● **AIM OF THE EXERCISE**:
Count the lines of the data below that contain the word "Task", treating uppercase and lowercase as different. Reply with the number alone.
— begin ENTRIES PROVIDED —
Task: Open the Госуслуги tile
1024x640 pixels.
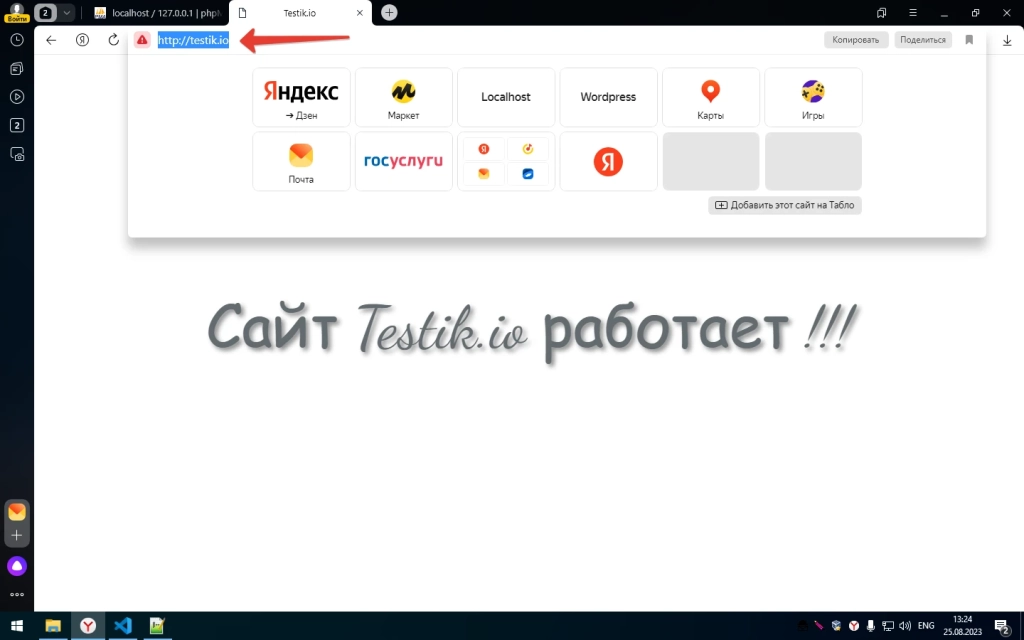Action: [403, 161]
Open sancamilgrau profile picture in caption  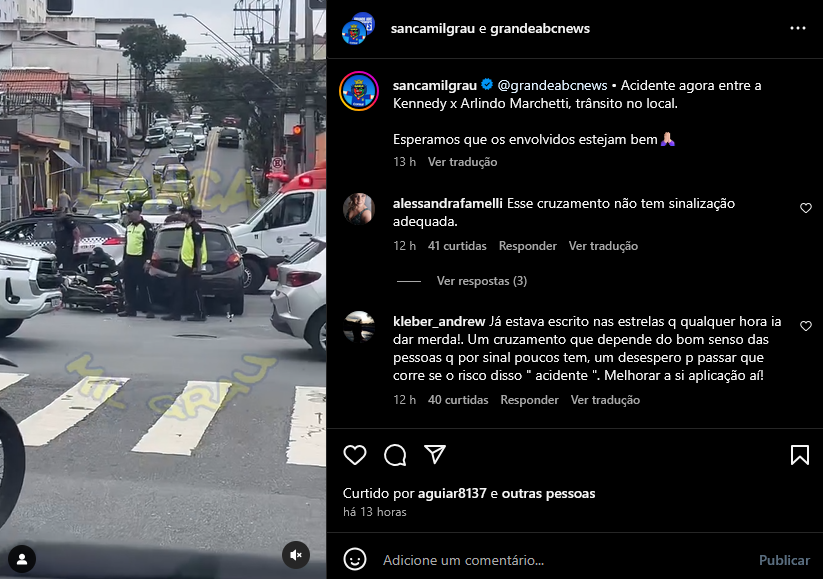point(358,91)
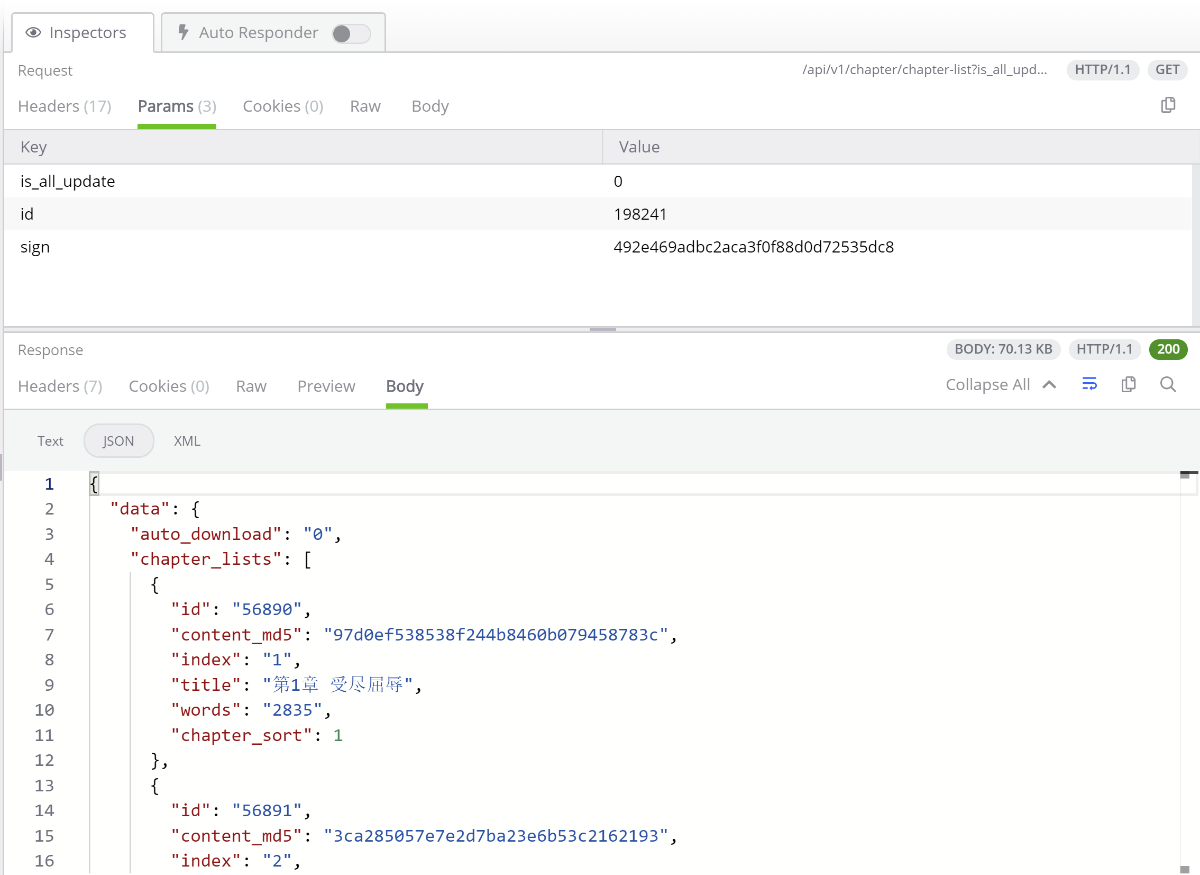The width and height of the screenshot is (1200, 875).
Task: Click the green 200 status badge
Action: (x=1168, y=349)
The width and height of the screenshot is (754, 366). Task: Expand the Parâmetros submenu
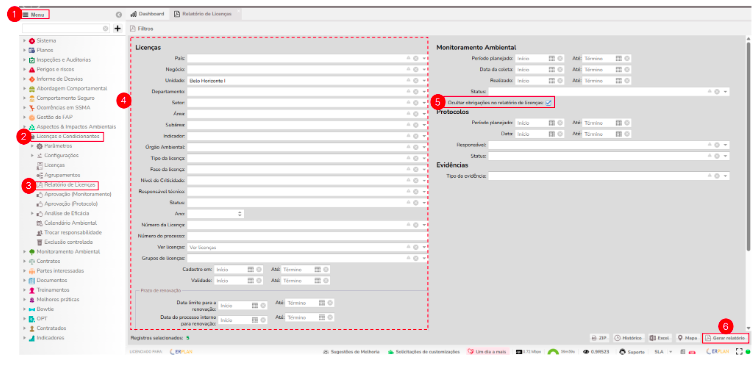(x=32, y=146)
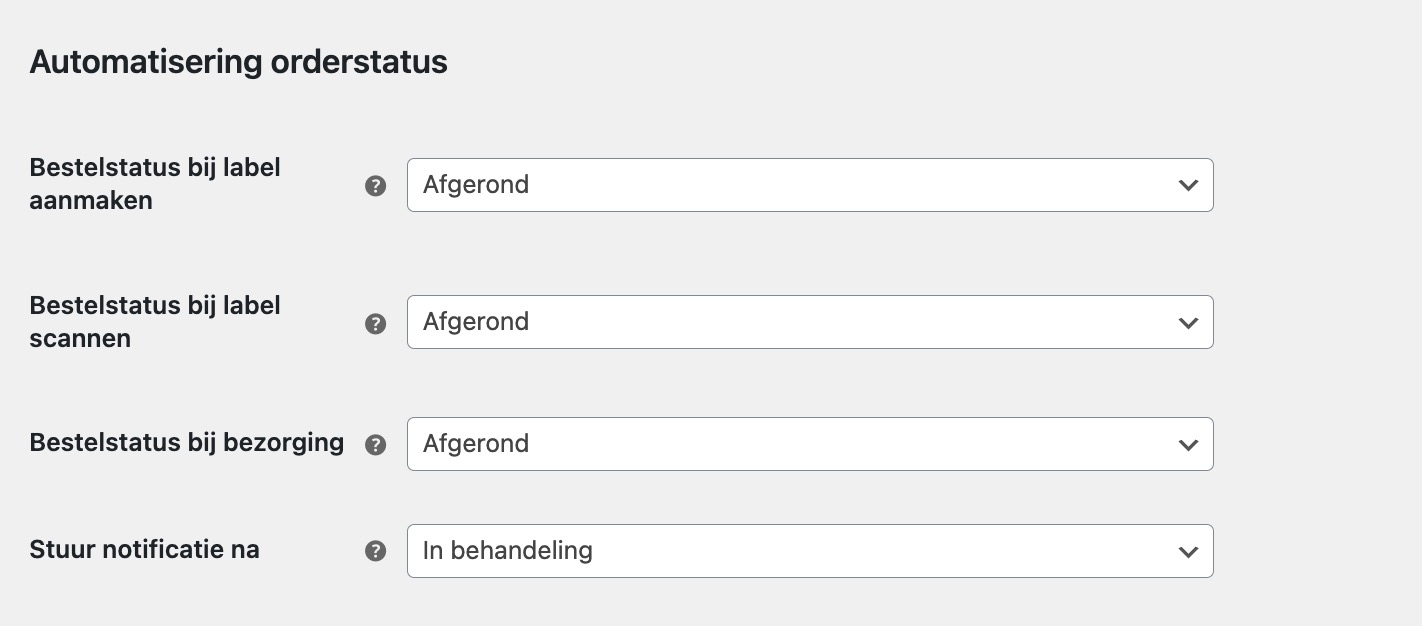Image resolution: width=1422 pixels, height=626 pixels.
Task: Click the Bestelstatus bij label scannen label
Action: (x=155, y=322)
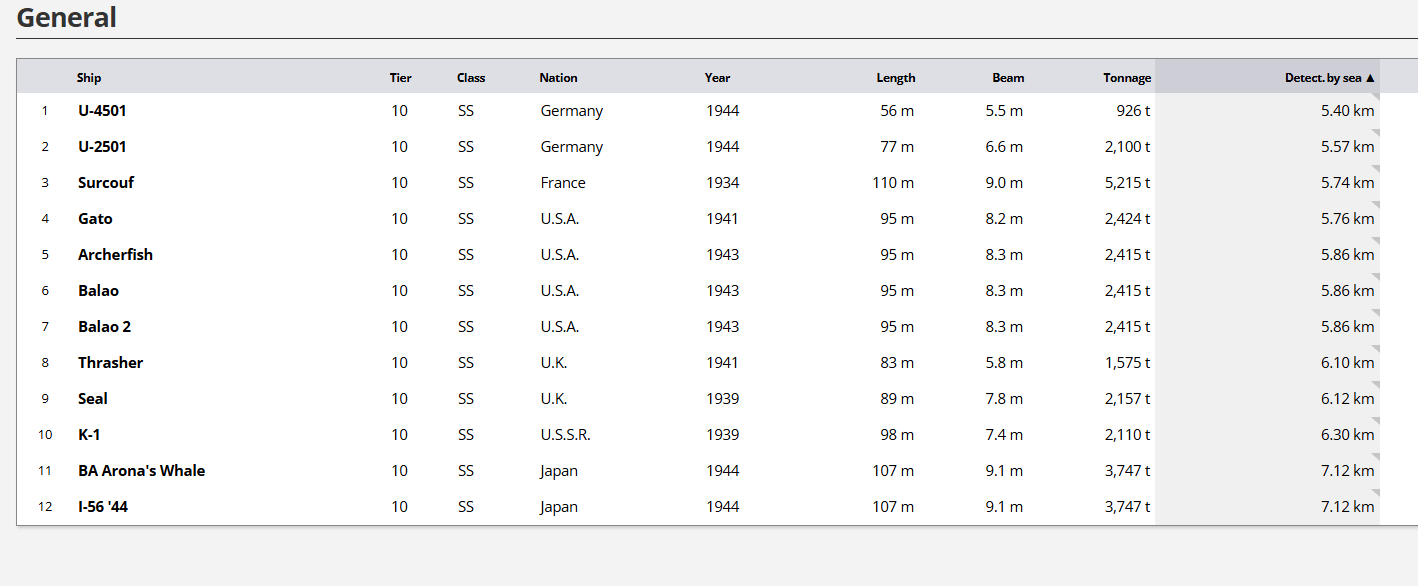Select the Archerfish ship name
The width and height of the screenshot is (1418, 586).
115,255
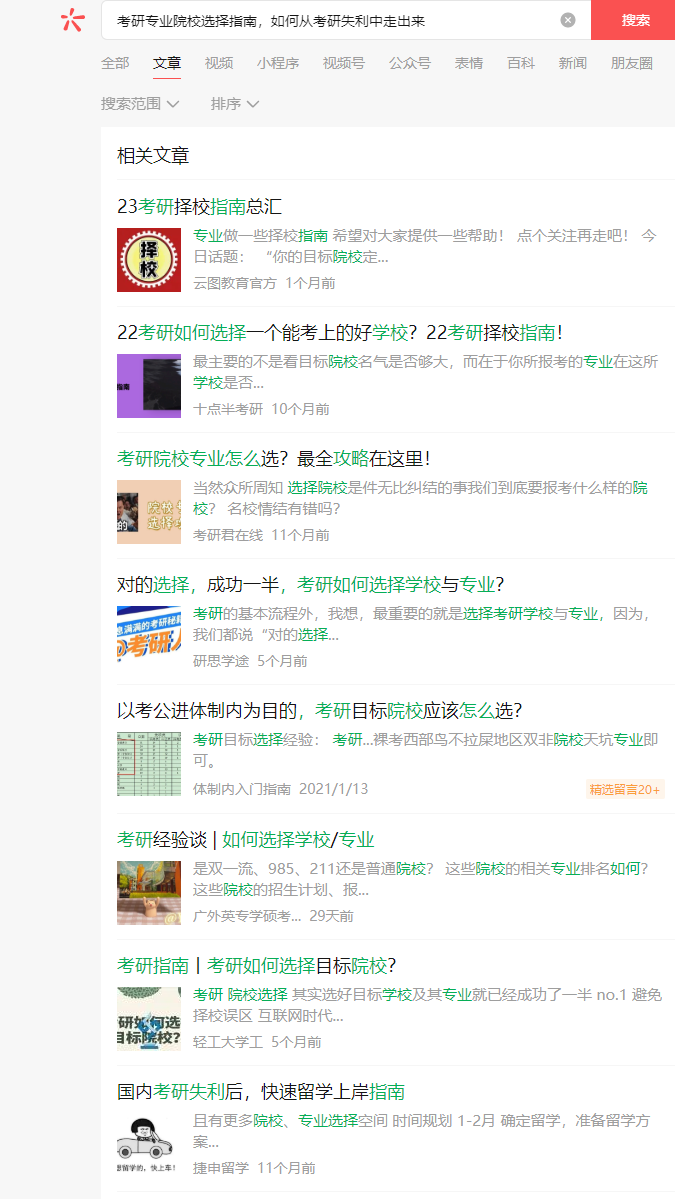Switch to the 全部 tab
The width and height of the screenshot is (675, 1199).
(x=115, y=63)
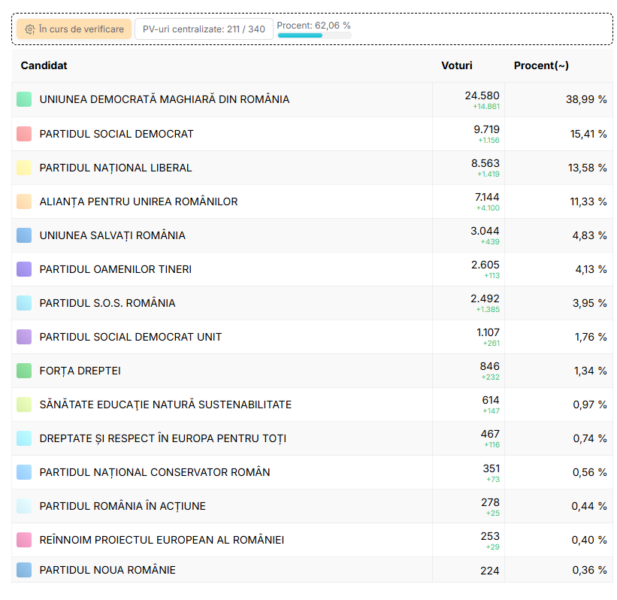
— end ENTRIES PROVIDED —
● **WRITTEN ANSWER**:
4